California governor, key lawmakers reach budget agreement

While the Legislature has already passed a budget this month, it needed to reach an agreement with Governor Gavin Newsom on a final budget.

SACRAMENTO, Calif. (CN) — California’s governor and top Democratic lawmakers announced Saturday that they’d reached an agreement on the fiscal year 2024-25 budget.

The agreement calls for $297.9 billion in expenditures for the fiscal year, which starts July 1. It also bridges a $46.8 billion deficit through a series of cuts, fund shifts, delayed spending and pulling from reserves.

One component key to many legislators was $1 billion for the homeless housing assistance and prevention program, which Governor Gavin Newsom had cut from his budget. Lawmakers added it back and it is included in the agreement announced Saturday.

Part of the solution in reaching the agreement, and bridging the deficit gap, is the inclusion of a trigger to implement a $25 minimum wage for qualifying health care workers, as well as changes that will exempt state facilities.

“This agreement sets the state on a path for long-term fiscal stability — addressing the current shortfall and strengthening budget resilience down the road,” Newsom said in a statement. “We’re making sure to preserve programs that serve millions of Californians, including key funding for education, health care, expanded behavioral health services and combatting homelessness.”

Newsom and top Democrats touted the agreement for filling the 2024-25 budget hole, as well as an anticipated gap in 2025-26.

Additionally, the budget deal calls for a new law that would require California to put aside portions of expected surplus dollars, to be spent in a future budget.

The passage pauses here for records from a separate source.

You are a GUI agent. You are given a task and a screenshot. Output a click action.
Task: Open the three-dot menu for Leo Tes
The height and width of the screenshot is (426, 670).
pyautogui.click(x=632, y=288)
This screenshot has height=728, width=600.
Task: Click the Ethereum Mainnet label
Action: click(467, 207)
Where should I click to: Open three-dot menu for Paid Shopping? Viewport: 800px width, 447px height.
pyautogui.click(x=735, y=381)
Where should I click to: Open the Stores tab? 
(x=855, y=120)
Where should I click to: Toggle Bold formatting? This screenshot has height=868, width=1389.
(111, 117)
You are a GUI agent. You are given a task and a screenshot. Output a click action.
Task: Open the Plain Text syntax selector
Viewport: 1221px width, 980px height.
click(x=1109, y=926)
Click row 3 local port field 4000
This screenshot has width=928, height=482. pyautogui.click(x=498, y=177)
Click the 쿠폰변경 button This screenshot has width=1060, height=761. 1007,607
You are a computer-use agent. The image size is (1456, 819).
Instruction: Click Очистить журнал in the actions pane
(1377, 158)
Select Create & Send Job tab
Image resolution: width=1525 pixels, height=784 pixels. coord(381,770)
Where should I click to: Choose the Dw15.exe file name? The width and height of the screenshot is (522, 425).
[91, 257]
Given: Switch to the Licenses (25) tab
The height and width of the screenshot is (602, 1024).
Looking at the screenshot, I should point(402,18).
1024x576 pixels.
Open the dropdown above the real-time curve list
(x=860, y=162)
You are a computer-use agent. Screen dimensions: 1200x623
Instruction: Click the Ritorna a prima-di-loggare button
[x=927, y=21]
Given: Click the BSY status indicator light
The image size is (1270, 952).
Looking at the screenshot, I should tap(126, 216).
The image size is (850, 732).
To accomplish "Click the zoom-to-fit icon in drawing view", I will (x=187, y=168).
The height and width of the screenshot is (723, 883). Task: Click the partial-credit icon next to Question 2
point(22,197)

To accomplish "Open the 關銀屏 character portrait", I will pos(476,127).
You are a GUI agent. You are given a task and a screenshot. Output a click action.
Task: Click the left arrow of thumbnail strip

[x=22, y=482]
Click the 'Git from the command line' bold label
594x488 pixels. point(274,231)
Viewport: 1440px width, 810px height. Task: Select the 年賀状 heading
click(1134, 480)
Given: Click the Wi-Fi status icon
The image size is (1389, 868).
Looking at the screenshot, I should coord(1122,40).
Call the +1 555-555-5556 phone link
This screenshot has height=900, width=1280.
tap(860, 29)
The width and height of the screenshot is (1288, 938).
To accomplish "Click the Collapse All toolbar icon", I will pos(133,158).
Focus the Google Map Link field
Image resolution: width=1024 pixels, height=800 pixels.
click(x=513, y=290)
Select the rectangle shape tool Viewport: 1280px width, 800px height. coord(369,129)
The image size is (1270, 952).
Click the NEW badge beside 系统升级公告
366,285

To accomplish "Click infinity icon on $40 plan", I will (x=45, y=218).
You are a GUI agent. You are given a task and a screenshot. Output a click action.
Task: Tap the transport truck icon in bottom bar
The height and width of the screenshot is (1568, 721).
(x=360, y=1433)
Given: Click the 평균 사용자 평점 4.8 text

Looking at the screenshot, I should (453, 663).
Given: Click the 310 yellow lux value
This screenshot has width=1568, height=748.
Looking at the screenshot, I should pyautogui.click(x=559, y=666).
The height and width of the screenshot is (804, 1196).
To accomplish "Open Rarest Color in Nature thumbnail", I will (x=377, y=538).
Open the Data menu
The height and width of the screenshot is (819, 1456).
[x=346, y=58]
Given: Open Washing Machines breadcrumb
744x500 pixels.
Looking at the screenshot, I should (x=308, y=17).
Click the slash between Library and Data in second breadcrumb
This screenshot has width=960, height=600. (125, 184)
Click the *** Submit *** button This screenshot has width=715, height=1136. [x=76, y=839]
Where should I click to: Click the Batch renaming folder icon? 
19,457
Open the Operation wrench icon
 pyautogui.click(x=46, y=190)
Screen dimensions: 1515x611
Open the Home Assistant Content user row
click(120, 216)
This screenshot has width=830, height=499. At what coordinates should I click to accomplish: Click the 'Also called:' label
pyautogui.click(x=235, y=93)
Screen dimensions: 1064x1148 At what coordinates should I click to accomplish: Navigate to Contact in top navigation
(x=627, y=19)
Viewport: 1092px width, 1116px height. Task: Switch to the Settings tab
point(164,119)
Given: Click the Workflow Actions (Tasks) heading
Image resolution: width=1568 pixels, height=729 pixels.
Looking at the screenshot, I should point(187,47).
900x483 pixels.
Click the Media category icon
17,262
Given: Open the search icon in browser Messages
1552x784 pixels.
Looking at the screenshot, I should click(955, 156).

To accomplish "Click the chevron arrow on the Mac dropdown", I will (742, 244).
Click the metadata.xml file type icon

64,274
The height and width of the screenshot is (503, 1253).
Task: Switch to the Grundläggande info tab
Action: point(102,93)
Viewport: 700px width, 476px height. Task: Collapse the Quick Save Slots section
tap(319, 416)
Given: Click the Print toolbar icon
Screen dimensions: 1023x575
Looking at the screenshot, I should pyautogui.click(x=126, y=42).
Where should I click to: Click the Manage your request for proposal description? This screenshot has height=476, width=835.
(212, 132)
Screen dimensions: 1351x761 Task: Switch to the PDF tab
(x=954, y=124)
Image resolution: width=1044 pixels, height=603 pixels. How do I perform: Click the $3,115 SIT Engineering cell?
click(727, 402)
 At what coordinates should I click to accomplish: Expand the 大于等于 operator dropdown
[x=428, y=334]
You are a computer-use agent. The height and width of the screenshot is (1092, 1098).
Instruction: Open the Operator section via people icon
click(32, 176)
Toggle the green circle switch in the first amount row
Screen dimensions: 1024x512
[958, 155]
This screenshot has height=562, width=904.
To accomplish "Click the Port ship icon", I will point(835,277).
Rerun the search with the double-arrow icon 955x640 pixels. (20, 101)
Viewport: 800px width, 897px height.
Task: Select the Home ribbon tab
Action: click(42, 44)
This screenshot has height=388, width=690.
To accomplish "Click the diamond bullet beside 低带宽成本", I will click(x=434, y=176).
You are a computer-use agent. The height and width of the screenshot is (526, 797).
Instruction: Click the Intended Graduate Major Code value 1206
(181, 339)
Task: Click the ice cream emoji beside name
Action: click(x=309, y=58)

This would add more protection to state coffers, as lawmakers couldn’t designate future revenues for specific items until the money has been collected.

Lawmakers have been facing a massive budget deficit since late last year, when the state Legislative Analyst’s Office first revealed a deficit it later said reached as high as $73 billion. Newsom disagreed with that estimate, saying the shortfall was instead around $38 billion.

Regardless of which estimate was used, legislators knew cuts were coming.

Sixteen billion dollars of the total $46.8 billion deficit fix are cuts.

Those cuts include reducing state operations by 7.95% in the new fiscal year to almost all departments. Cuts in personnel, operating costs and contracting fees are expected to save $2.17 billion.

Another $1.5 billion in savings will come from reducing department budgets for vacant positions.

The Legislature had called for $1 billion in cuts from the California Department of Corrections and Rehabilitation. Lawmakers cited a growing budget for the department over the years despite having fewer prisoners. The budget agreement calls for a $750 million reduction.

“Thanks to hard work, tough decisions, and early actions, we’ve been able to shrink the shortfall, protect our progress, and maintain responsible reserves,” state Senate President Pro Tempore Mike McGuire said in a statement. “This balanced budget helps tackle some of our toughest challenges with resources to combat the homelessness crisis, investments in housing, and funding to fight wildfires and retail theft.”

The agreement calls for $115.3 billion in funding, with $82.6 billion of that from the general fund, for pre-kindergarten through 12th grade schools and community colleges — the minimum under Proposition 98, a constitutional amendment that requires an annual minimum funding level.

The budget agreement also keeps funding for expanding health care to all income-eligible state residents, regardless of their immigration status.

“The Assembly fought hard to protect the public services that matter most to Californians, and we are delivering a budget that prioritizes affordability and long-term stability,” Assembly Speaker Robert Rivas said in a statement. “We secured crucial investments to lower housing costs and keep people in their homes, and to sustain essential programs that help vulnerable families thrive.”

The Legislature had already met a June 15 deadline to pass a budget. However, it still needed to work with Newsom on an agreement for a final budget, which was achieved Saturday. Budget hearings in both legislative chambers are scheduled for this week.